ASSIGNED TASK:
Please copy the records from the start up to and including the line with "center [454, 133].", swapping "screenshot" for "screen capture" and keeping everything else the same. Leave the pictures out of your answer.

DATA SUPPLIED:
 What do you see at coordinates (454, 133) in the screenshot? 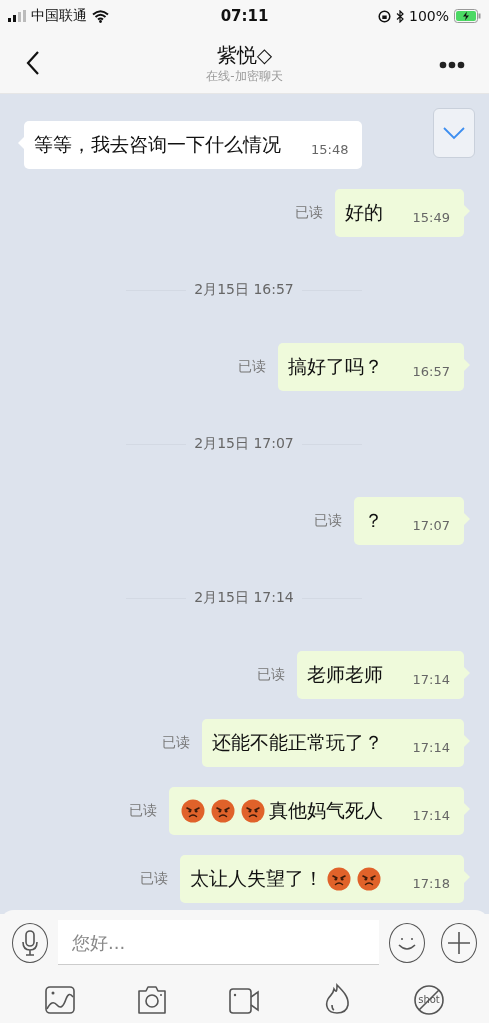
I see `chevron-down-icon` at bounding box center [454, 133].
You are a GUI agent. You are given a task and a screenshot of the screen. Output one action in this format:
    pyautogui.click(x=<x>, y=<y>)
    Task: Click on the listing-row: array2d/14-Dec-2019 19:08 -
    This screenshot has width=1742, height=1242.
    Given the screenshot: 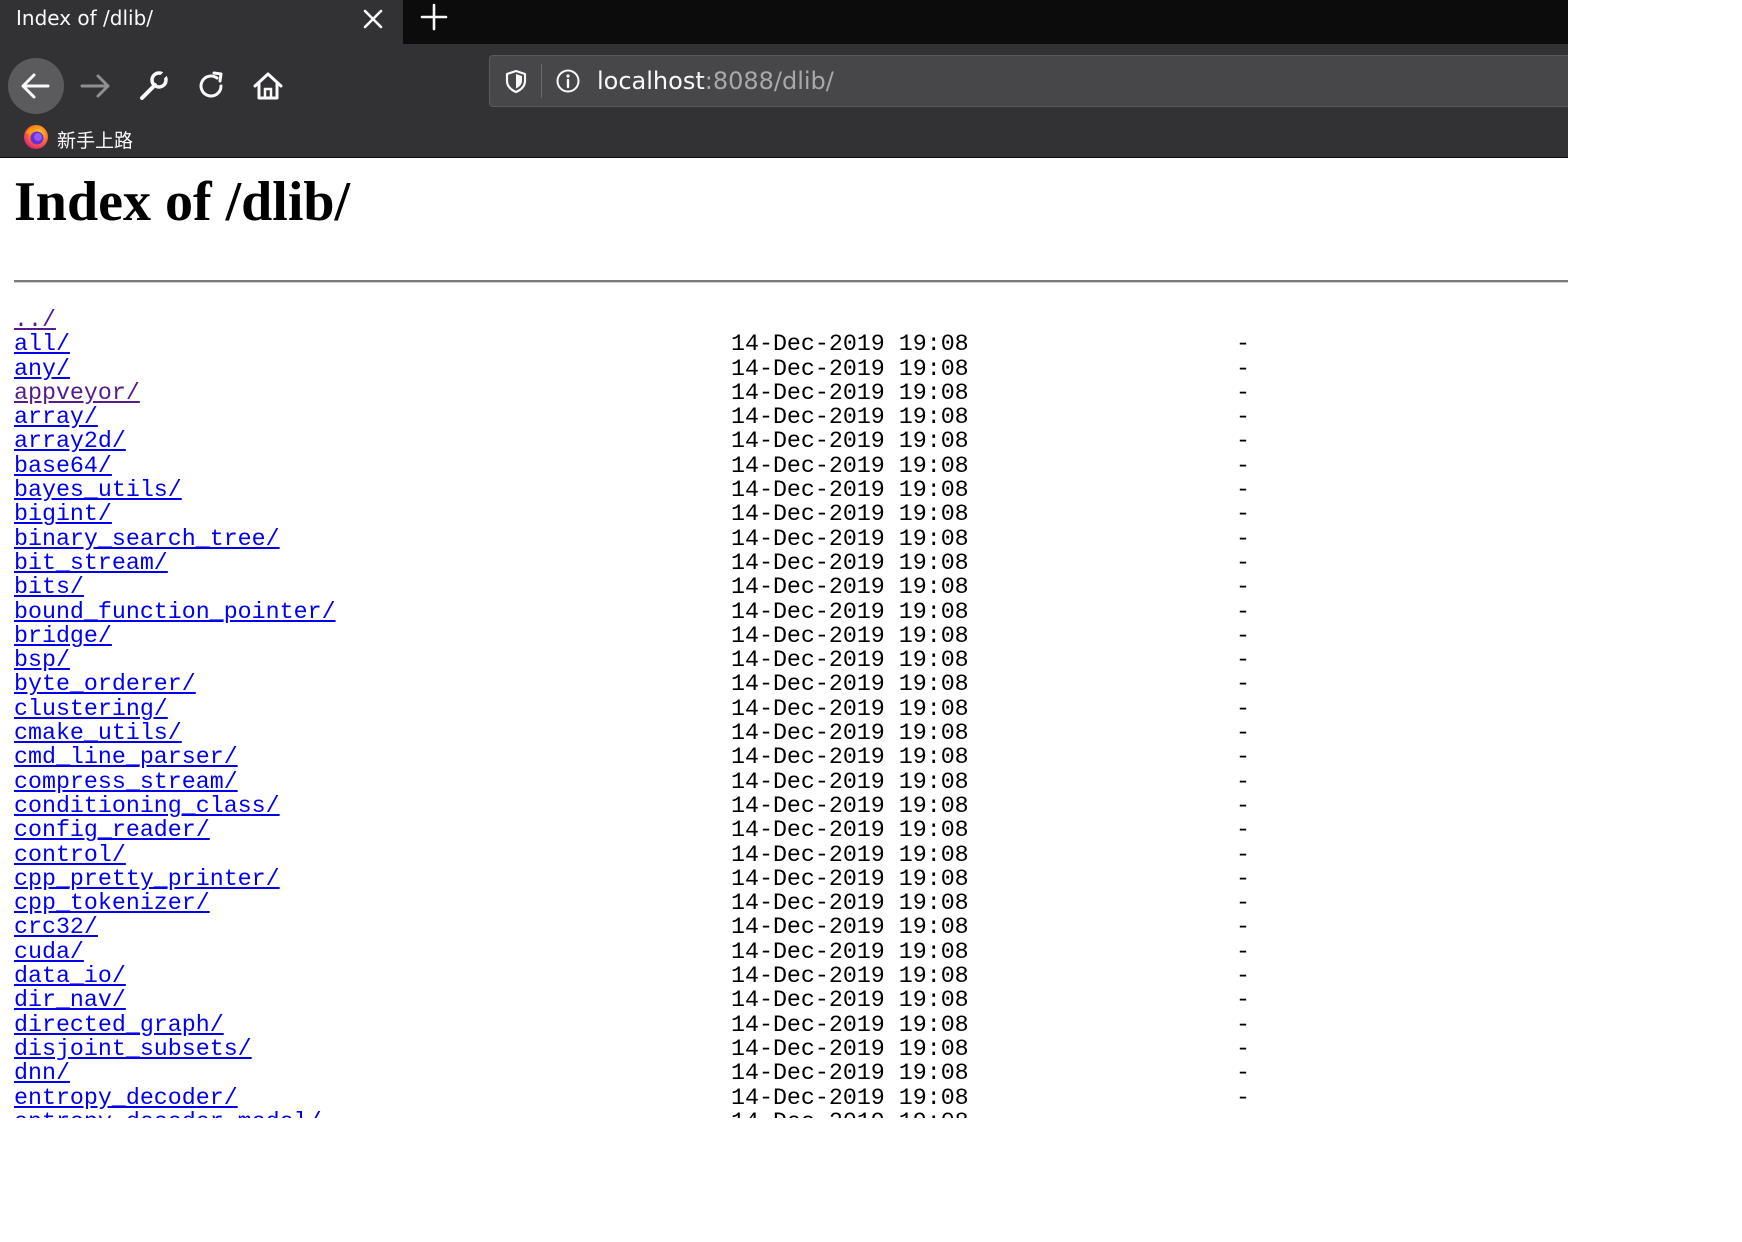 What is the action you would take?
    pyautogui.click(x=791, y=442)
    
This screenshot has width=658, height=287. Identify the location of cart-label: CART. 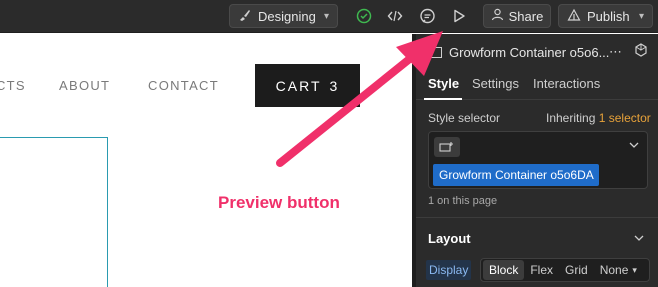
(298, 86).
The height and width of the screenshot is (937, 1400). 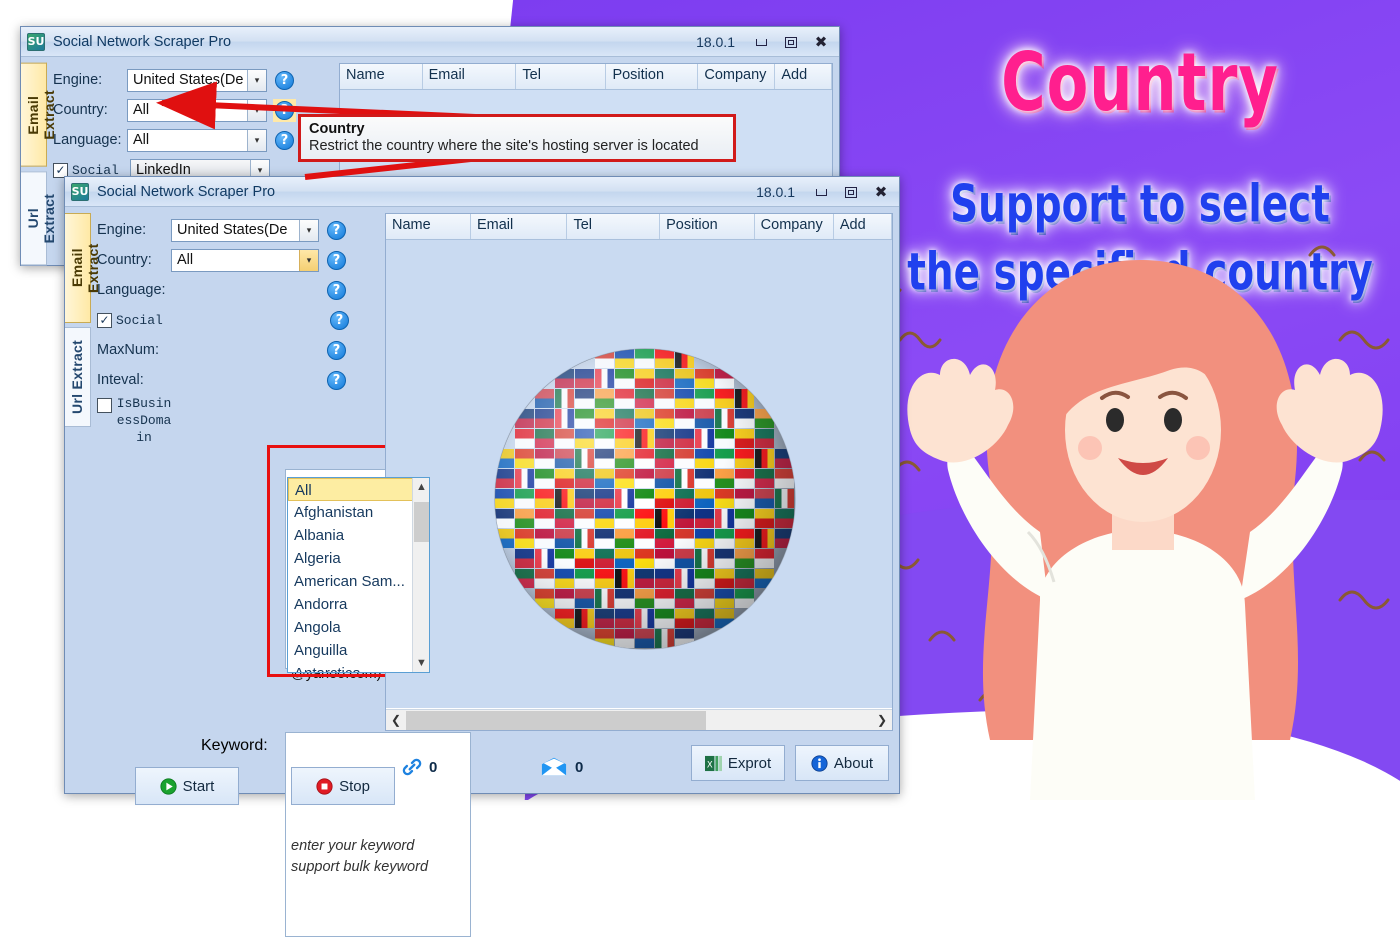 What do you see at coordinates (412, 767) in the screenshot?
I see `link-icon` at bounding box center [412, 767].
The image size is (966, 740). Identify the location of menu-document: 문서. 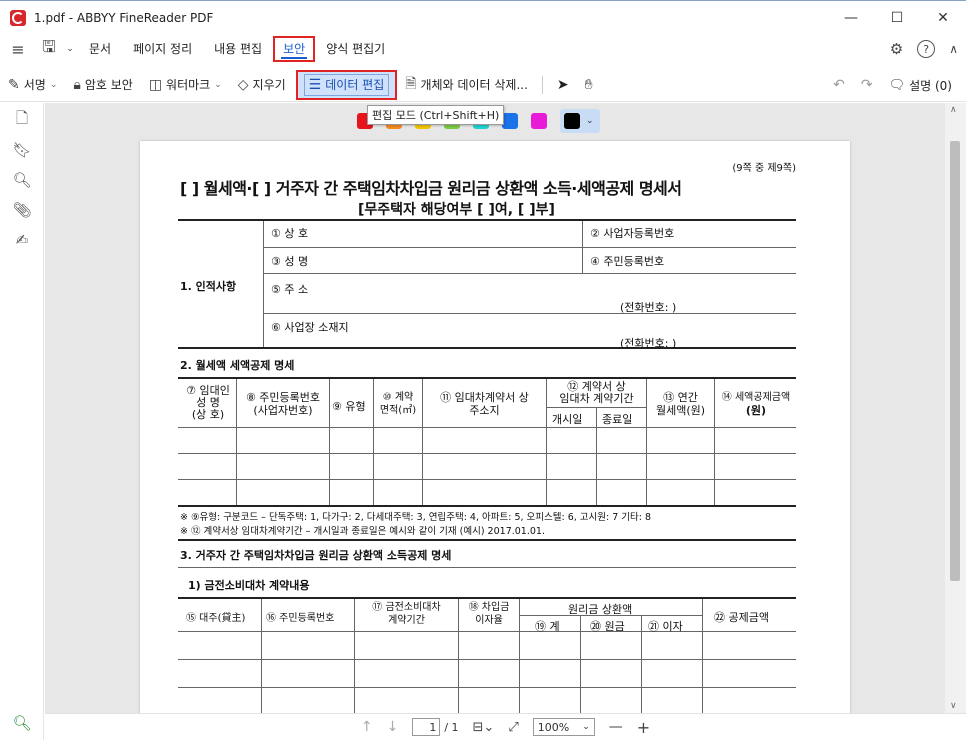
(100, 49).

RESULT FOR THIS TASK:
 What do you see at coordinates (454, 133) in the screen capture? 
I see `chevron-down-icon` at bounding box center [454, 133].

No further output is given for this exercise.